The comal temperature is the key here, and I could give you a number, but I won’t do you a favor. Every comal is different – the thickness, the material it’s made of, the flame you use. Not all lights are the same, so play around with them until you find the right temperature. If your flame is too low, the tortillas will take longer and they will still taste like raw. If the fire is too hot, then it will dry them out, burn them, grill them, etc. All the things. I recommend a medium-high heat, but it’s up to you to determine your own.

  • Handling the tortilla in its raw form.

Be careful with your fingernails, fingers, tools, etc. If you tear the raw tortilla apart or cut or fold it by mistake, it will prevent bubble formation. Just be gentle when you pick it up and pull it apart from the plastic and when you place it on the hotplate.

The tortillas are only turned a few times. Not over and over again for no reason. Once your comal is at optimum temperature, place your tortilla. The first round will happen when your edges start to dry. The second will take place when the tortilla begins to change color all over. Turn it again.

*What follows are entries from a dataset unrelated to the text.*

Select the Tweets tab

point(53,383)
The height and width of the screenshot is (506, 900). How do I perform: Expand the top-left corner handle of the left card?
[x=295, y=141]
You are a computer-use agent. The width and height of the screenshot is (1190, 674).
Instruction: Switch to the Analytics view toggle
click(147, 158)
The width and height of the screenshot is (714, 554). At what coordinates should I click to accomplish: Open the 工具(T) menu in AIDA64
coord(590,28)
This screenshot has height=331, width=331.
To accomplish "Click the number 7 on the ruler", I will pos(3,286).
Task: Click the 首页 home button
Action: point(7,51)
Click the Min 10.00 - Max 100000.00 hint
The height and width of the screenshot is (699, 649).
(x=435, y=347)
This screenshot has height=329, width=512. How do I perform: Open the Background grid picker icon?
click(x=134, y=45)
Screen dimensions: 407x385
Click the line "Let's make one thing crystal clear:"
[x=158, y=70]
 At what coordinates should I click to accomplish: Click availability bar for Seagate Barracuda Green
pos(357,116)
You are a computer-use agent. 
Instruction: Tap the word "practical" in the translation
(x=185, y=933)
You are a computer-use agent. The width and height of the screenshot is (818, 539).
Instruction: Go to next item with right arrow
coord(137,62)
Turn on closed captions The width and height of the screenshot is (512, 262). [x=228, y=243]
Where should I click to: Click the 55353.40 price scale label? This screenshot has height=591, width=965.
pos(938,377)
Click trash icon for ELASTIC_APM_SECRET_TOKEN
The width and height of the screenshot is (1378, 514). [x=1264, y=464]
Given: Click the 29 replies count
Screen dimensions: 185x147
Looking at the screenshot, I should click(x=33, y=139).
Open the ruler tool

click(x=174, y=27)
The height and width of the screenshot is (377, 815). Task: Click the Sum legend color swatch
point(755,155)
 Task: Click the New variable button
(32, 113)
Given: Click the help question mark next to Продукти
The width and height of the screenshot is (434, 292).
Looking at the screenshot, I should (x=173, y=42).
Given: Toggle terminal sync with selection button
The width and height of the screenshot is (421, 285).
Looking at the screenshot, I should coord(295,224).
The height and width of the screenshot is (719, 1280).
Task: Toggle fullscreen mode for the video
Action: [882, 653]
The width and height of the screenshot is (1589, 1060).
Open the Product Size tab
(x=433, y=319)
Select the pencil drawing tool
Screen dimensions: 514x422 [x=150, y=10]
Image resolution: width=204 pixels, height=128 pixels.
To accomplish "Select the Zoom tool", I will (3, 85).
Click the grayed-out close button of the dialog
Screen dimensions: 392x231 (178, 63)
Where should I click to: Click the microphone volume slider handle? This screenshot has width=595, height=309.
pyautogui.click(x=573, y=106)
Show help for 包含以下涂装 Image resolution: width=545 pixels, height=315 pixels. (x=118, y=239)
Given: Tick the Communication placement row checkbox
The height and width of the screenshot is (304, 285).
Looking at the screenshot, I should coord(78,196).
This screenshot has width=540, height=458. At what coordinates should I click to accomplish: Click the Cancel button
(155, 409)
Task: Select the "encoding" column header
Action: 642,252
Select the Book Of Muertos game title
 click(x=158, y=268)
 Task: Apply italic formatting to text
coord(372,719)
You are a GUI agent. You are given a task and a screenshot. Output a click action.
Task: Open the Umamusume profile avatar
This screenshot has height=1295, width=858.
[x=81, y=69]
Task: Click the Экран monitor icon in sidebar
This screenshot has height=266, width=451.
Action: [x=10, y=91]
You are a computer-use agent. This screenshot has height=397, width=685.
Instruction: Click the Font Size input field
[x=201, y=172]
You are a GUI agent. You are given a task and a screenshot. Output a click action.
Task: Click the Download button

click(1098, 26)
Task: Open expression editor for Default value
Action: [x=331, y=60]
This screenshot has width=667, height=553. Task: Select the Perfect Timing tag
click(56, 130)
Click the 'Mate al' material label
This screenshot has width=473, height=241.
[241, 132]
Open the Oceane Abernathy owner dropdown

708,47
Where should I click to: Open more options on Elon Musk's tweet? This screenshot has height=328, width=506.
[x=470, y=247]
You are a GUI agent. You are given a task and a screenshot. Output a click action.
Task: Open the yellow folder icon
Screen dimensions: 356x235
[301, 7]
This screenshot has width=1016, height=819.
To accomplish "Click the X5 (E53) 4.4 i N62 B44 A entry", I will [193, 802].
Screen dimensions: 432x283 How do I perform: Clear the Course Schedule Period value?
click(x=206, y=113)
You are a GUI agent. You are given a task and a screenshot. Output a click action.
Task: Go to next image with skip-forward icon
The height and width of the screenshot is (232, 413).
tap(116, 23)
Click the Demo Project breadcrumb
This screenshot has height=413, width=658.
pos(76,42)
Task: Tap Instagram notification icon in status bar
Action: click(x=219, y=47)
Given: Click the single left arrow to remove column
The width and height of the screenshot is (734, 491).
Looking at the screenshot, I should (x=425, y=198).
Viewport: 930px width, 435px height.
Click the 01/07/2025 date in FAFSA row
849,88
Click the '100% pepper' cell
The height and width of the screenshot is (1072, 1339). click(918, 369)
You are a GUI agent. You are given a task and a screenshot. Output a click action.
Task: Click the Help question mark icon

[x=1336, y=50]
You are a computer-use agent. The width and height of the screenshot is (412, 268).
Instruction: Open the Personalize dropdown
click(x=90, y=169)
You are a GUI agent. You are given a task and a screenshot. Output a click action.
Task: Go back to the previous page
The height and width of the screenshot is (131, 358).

Now: the moment you’ve been waiting for! The moment of truth. In this turn is when the puff will or will not occur. If your tortilla starts to bubble all around, and then so many bubbles start to rise and then they all become friends and form a single bubble inside your tortilla … you did, my friend . Congratulations!

Hope this guide helps you, but it’s not a recipe. It’s a technique, and like everything else, to get optimal results, you have to practice, practice, practice!